A small grin spread over his tired face. "That's my stoic. Would you like a little cheese with that wine? Really improves the personality."
As always, I was a little nonplussed by his offhand remarks. I'll never understand you, John. Not like I understood Larraq, not like the way I fit with him....
Larraq held me pinned against him with incredible ease, holding both my arms in one hand. He shot Thonn--how ironic, that the Peacekeepers were taking each other out--but I managed to stop him from shooting Crichton or D'Argo.
Now I faced them across the length of corridor, just like I had so many months ago when I'd been declared irreversibly contaminated. Crichton had spoken up for me then because he hadn't wanted to see me hurt. But now all of their lives were at stake, and not just their lives but the lives of everyone in this section of the galaxy...
No more body bags. //Never again. If it has to be, then let the last one be mine.//
"Crichton," I grated out, struggling for air, "you just do what you have to do."
"You know," the virus whispered, "this Larraq guy, he really liked you."
The knife cut down, through the uniform, into my heart. The virus threw me forward, of no more consequence than a thing, a diversion so it could get away. Like a Peacekeeper would.
John caught me, somehow. He lowered me gently to the floor, and then ran after the virus.
I gazed up into his worried blue eyes.
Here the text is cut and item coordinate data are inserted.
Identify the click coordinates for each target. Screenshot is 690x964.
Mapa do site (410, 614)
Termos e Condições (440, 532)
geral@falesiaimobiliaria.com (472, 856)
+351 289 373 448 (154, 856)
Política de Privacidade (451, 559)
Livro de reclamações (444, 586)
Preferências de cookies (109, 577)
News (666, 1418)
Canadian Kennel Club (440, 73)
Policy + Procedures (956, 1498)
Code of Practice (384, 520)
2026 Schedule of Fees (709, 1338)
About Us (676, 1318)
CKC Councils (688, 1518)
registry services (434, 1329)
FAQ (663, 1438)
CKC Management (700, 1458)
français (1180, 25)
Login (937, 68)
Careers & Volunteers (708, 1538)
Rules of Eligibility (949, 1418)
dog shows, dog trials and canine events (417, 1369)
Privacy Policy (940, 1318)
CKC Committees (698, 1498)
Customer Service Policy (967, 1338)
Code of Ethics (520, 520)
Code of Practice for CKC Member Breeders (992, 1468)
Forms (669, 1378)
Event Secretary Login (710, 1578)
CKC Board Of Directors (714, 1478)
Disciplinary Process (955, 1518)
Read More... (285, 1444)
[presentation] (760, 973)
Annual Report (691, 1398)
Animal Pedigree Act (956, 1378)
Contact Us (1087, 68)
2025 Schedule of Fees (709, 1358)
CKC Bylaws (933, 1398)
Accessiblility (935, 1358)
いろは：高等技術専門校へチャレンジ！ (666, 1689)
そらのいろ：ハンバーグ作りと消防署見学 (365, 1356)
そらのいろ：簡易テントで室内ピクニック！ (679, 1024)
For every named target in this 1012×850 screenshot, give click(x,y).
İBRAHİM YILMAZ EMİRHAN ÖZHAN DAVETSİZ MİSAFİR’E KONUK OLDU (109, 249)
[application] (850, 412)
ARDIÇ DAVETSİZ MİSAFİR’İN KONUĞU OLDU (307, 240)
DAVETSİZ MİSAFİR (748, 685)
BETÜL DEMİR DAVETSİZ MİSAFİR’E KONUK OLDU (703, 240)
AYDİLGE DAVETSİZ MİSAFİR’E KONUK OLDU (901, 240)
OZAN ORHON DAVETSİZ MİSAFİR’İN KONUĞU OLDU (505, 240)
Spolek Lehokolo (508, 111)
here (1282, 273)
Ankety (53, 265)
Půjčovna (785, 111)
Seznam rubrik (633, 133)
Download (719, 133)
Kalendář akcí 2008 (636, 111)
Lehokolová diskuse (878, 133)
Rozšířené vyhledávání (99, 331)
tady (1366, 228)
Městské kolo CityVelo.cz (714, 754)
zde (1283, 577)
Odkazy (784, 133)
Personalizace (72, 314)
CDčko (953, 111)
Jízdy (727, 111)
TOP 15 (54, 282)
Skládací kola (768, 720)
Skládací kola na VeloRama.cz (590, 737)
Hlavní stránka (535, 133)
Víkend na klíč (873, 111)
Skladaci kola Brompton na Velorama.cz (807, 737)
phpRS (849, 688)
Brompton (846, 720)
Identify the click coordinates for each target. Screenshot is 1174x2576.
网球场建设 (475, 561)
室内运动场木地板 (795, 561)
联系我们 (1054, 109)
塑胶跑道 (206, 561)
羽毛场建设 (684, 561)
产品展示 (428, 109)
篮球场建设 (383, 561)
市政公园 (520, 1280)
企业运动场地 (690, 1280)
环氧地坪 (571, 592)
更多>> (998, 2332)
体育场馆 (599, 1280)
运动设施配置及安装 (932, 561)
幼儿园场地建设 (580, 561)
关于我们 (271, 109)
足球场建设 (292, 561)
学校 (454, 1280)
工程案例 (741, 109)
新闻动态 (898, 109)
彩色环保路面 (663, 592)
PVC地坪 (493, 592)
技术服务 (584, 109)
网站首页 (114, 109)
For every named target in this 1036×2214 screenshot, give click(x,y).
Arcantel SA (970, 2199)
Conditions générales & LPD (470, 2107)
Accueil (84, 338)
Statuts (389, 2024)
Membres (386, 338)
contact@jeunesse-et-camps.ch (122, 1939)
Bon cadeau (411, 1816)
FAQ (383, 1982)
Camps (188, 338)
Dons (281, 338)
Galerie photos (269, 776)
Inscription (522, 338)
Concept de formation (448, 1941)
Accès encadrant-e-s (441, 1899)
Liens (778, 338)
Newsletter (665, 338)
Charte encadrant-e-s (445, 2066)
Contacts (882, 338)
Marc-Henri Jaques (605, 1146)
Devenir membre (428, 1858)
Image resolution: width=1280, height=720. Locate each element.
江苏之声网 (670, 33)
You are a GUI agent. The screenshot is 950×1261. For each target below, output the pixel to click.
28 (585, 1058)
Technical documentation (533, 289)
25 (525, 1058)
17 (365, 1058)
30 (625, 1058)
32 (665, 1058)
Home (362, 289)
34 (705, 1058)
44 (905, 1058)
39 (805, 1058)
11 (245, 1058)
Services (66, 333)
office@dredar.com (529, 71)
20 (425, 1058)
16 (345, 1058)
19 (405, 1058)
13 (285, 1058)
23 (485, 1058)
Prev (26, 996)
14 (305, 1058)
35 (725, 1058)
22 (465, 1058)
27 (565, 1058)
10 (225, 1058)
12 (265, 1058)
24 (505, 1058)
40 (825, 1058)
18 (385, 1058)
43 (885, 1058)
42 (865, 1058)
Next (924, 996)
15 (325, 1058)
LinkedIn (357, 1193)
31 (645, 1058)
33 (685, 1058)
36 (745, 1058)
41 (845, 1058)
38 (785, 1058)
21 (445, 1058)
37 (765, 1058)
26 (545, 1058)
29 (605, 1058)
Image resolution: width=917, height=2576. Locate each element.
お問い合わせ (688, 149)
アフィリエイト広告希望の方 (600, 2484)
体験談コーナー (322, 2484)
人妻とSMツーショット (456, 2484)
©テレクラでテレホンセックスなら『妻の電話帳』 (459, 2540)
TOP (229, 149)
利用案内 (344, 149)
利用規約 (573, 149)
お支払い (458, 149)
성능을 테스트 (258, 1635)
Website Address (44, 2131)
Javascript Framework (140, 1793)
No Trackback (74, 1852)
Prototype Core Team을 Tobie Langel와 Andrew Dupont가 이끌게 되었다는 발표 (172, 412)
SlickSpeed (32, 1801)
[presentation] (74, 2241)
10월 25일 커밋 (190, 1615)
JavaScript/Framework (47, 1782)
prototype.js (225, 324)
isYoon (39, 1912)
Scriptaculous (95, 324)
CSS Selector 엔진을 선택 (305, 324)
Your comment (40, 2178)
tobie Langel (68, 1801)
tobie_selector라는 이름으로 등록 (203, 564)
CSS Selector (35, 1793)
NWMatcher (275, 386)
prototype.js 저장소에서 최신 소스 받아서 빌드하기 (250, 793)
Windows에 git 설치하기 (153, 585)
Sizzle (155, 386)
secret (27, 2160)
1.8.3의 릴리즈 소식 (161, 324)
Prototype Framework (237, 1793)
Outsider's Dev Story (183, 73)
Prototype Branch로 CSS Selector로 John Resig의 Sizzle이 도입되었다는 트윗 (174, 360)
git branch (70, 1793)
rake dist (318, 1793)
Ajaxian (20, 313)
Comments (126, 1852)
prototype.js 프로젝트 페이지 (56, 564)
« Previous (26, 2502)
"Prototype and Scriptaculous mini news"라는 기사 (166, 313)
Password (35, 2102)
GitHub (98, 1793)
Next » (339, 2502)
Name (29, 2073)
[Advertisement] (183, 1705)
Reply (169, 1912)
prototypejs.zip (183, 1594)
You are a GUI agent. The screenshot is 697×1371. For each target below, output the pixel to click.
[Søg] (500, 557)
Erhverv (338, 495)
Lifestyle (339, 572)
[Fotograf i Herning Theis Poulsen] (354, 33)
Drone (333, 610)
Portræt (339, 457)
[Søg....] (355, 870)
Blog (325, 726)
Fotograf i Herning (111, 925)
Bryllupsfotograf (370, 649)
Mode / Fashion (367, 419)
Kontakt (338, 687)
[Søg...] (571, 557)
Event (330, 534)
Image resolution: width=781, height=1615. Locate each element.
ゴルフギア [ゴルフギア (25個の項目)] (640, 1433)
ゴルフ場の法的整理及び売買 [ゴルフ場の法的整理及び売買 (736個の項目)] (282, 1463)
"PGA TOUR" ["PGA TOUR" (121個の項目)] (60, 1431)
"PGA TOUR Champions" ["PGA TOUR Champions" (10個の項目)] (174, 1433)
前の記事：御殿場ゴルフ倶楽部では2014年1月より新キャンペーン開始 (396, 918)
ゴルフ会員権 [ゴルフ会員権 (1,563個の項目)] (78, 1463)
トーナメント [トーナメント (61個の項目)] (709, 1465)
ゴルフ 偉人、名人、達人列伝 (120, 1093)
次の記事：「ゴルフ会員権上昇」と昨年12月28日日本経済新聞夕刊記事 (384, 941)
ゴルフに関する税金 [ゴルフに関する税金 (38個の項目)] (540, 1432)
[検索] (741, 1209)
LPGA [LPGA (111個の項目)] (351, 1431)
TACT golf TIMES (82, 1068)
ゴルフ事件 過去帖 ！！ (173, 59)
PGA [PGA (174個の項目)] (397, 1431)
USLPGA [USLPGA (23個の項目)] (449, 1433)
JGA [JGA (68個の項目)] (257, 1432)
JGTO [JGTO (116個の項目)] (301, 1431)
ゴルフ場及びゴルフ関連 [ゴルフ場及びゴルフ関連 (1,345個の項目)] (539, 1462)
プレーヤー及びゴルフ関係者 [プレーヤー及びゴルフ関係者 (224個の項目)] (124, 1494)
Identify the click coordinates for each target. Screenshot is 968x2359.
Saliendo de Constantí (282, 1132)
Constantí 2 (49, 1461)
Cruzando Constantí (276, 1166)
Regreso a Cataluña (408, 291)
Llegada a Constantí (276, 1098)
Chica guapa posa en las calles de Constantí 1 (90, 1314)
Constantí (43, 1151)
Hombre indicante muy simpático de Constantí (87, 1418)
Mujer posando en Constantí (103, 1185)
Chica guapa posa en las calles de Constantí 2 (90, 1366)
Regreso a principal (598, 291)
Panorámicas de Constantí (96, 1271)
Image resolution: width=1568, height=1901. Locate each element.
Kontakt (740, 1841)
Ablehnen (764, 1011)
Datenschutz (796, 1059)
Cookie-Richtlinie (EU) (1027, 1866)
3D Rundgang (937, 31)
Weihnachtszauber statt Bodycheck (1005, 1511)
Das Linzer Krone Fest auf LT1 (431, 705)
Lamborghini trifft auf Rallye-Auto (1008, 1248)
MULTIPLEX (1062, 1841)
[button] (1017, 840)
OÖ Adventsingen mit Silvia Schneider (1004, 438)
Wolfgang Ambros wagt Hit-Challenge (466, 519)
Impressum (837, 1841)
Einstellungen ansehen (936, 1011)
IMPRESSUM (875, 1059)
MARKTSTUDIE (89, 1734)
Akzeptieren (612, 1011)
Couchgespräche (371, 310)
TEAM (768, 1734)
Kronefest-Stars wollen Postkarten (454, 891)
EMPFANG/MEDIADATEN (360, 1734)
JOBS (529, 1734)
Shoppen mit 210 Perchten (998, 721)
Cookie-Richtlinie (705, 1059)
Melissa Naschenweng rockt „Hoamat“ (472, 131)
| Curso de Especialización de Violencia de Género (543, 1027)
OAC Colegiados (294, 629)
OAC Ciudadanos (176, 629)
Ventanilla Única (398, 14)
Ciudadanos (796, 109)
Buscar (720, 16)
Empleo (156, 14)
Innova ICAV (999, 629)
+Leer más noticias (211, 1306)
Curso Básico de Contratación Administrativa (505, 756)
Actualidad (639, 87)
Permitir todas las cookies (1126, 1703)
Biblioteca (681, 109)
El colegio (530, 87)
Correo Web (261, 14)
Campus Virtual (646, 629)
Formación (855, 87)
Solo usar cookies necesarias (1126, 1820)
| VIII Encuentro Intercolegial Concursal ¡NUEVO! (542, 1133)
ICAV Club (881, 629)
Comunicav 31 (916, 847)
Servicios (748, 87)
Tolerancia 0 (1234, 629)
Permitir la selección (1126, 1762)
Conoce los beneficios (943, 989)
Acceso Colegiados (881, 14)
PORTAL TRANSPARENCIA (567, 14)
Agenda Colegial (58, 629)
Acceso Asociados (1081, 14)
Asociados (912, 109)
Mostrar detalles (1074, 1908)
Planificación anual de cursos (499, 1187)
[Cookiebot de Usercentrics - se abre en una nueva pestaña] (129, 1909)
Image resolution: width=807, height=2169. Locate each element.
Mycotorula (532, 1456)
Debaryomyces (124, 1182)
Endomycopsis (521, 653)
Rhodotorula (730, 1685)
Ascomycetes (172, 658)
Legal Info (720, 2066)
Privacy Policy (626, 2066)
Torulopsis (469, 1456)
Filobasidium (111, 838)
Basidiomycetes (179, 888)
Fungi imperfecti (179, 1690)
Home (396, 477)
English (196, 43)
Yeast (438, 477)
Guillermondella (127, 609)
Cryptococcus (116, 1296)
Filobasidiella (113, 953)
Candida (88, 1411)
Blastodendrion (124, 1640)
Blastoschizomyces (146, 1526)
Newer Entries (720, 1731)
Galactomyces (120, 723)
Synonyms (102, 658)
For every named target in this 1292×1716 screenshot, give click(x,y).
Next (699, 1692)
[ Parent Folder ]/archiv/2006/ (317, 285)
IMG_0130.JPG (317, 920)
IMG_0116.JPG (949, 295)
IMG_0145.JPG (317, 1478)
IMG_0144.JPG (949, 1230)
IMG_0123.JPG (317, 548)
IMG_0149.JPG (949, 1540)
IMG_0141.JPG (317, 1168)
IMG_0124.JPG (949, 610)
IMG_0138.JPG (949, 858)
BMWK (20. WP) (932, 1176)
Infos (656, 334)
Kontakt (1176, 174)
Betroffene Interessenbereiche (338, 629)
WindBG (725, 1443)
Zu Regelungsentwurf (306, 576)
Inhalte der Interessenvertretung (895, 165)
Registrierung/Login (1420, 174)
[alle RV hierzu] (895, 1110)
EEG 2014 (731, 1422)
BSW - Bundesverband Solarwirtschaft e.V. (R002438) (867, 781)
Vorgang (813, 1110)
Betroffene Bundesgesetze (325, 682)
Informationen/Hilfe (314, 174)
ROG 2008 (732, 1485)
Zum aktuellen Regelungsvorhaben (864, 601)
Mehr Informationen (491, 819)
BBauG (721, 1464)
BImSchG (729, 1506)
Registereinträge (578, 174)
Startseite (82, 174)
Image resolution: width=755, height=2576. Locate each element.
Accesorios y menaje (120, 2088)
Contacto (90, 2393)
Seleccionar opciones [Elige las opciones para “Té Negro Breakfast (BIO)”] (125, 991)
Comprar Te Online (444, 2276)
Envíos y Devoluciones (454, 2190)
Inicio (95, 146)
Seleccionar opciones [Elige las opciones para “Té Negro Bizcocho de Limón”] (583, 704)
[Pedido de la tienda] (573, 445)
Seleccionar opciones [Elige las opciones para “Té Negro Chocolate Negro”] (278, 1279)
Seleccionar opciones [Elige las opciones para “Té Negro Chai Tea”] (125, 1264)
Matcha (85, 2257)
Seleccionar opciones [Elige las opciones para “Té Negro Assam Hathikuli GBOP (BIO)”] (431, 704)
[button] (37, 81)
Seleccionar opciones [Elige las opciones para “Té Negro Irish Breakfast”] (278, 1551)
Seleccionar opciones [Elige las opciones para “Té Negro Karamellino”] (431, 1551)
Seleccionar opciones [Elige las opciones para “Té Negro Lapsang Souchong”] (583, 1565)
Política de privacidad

John's eyes. A little sad, a little tired, but completely his own. file://I don't know how I could ever have thought you wouldn't fit that uniform. I had it backward. It was the uniform that didn't fit *you*.//
No more body bags.
But this choice, too, was an illusion. John would return home, so would the others. I'd known that for too long to deny it now. And I would die alone, someday, maybe someday close and maybe someday in the far distant future.
We all die, one way or another, and knowing that I knew the only important thing was now. No, I wasn't a Peacekeeper any longer. I was just me--irreversibly contaminated and completely lost.
Not a lot to work with, but I was all I had.
So I named my dead to myself--all of them, from the first creature I'd killed to my Peacekeeper comrades long since lost to space. Some were only faces, some only hunks of metal from a ship I'd destroyed, with no names or faces at all. I named them to the most recent, still so fresh in my mind.
Rhedd. Hassan. Thonn. The virus. Larraq.
My own past, and the future that might-have-been.
And then, looking into John's eyes, I quietly let them go.